Gold Drops 1.45% to 3293.35 USD Amidst Bull Camp Divisions

Generated by AI AgentTicker Buzz
Tuesday, May 27, 2025 11:22 am ET2min read

On May 27, the price of gold experienced a significant drop, with spot gold prices falling below 3300 USD per ounce. As of the time of reporting, spot gold was trading at 3293.35 USD per ounce, down 1.45%. This decline comes amidst growing divisions within the Wall Street gold bull camp, with differing views on the long-term prospects of gold prices.

Goldman Sachs and

remain optimistic about gold's performance by 2026, while has expressed a more cautious outlook. Citigroup's latest report suggests that gold prices are likely to stabilize around current levels and fluctuate within a range of 3100 to 3500 USD by the second half of 2025. However, the report also highlights potential risks, including the upcoming U.S. midterm elections and the possibility of a reduction in the Federal Reserve's interest rate cuts, which could mitigate economic growth and global stock market risks.

Citigroup's analysis points to two significant challenges for gold's long-term prospects. Firstly, the current high level of global household gold holdings, which is at its highest point in 50 years, could limit further price increases. Secondly, the potential for a reduction in the Federal Reserve's interest rate cuts could lead to a more stable economic environment, reducing the need for safe-haven assets like gold.

Despite these challenges,

and Deutsche Bank remain bullish on gold. Goldman Sachs predicts that gold prices could reach 4000 USD by 2026, while Deutsche Bank expects prices to surpass 3700 USD in the coming year. These predictions are based on the expectation of continued economic uncertainty and the potential for further interest rate cuts by the Federal Reserve.
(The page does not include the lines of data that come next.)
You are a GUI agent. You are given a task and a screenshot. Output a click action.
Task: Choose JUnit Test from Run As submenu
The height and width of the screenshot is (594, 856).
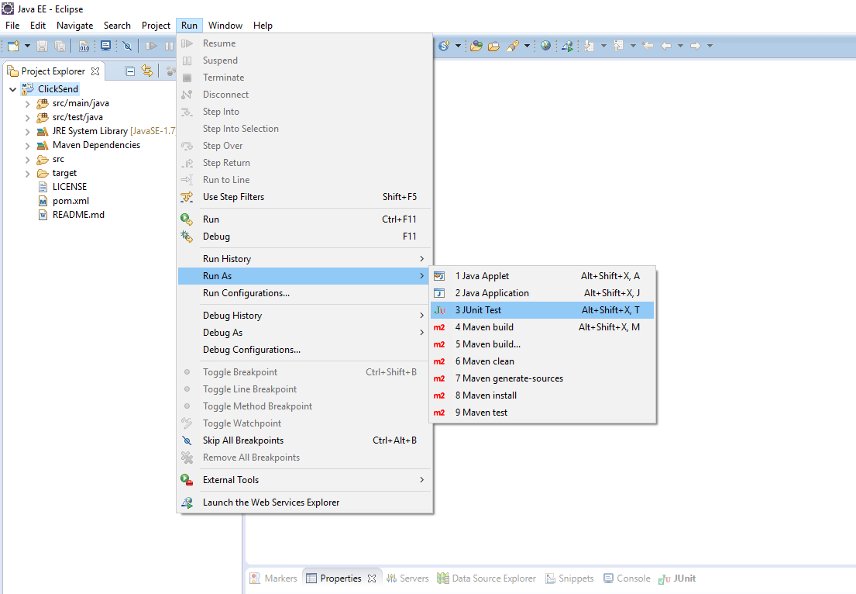point(478,310)

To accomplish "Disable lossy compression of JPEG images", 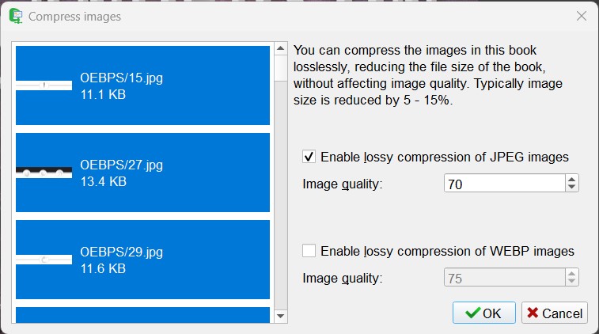I will click(309, 157).
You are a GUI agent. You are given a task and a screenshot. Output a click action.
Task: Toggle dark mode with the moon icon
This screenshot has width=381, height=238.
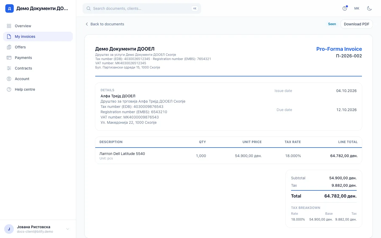pyautogui.click(x=369, y=8)

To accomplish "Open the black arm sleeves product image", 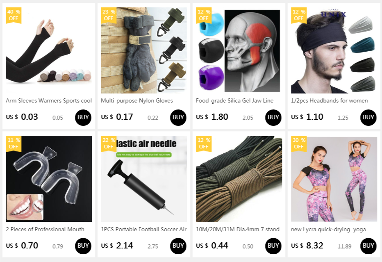I will coord(49,50).
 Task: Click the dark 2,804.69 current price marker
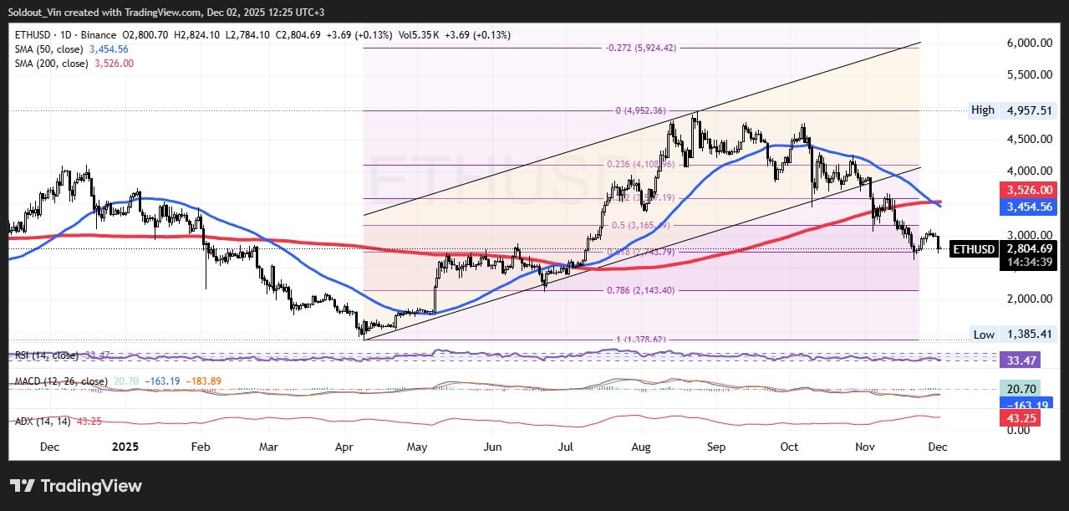point(1028,248)
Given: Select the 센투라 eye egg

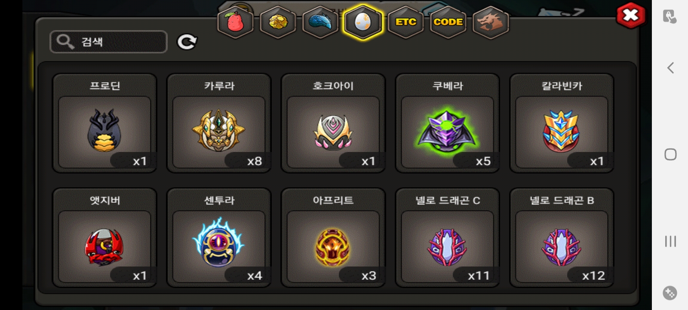Looking at the screenshot, I should 219,238.
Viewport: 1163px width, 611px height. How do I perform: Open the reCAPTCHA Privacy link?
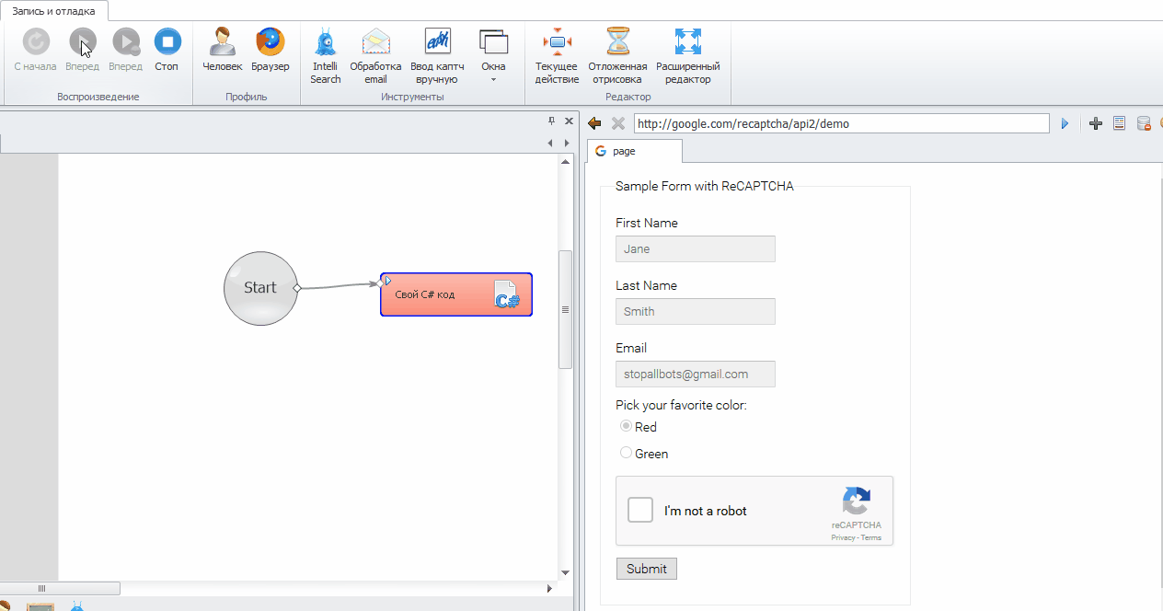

In the short term, analysts from Guotai Junan Futures suggest that gold prices could face support, but the potential for a U.S. credit rating downgrade and liquidity risks in U.S. and Japanese bonds could lead to market volatility in June. The firm also notes that the recent easing of U.S.-China trade tensions and the resilience of the U.S. economy could limit gold's upside potential in the near term.

China International Futures also points to short-term volatility in gold prices, driven by ongoing trade tensions and the potential for a tightening of U.S. dollar liquidity. However, the firm expects gold prices to remain range-bound in the near term, with the potential for a breakout to the upside if economic data continues to improve.

Analysts from Jinrui Futures suggest that investors should remain patient and take advantage of gold's range-bound trading to buy low and sell high. The firm also recommends keeping a close eye on Federal Reserve policy signals and U.S. economic data for potential catalysts for gold price movements.

UBS also recommends that investors consider adding gold to their diversified portfolios, suggesting an allocation of around 5% to manage potential risks. The firm notes that gold's safe-haven status and its negative correlation with other asset classes make it an attractive addition to a diversified portfolio.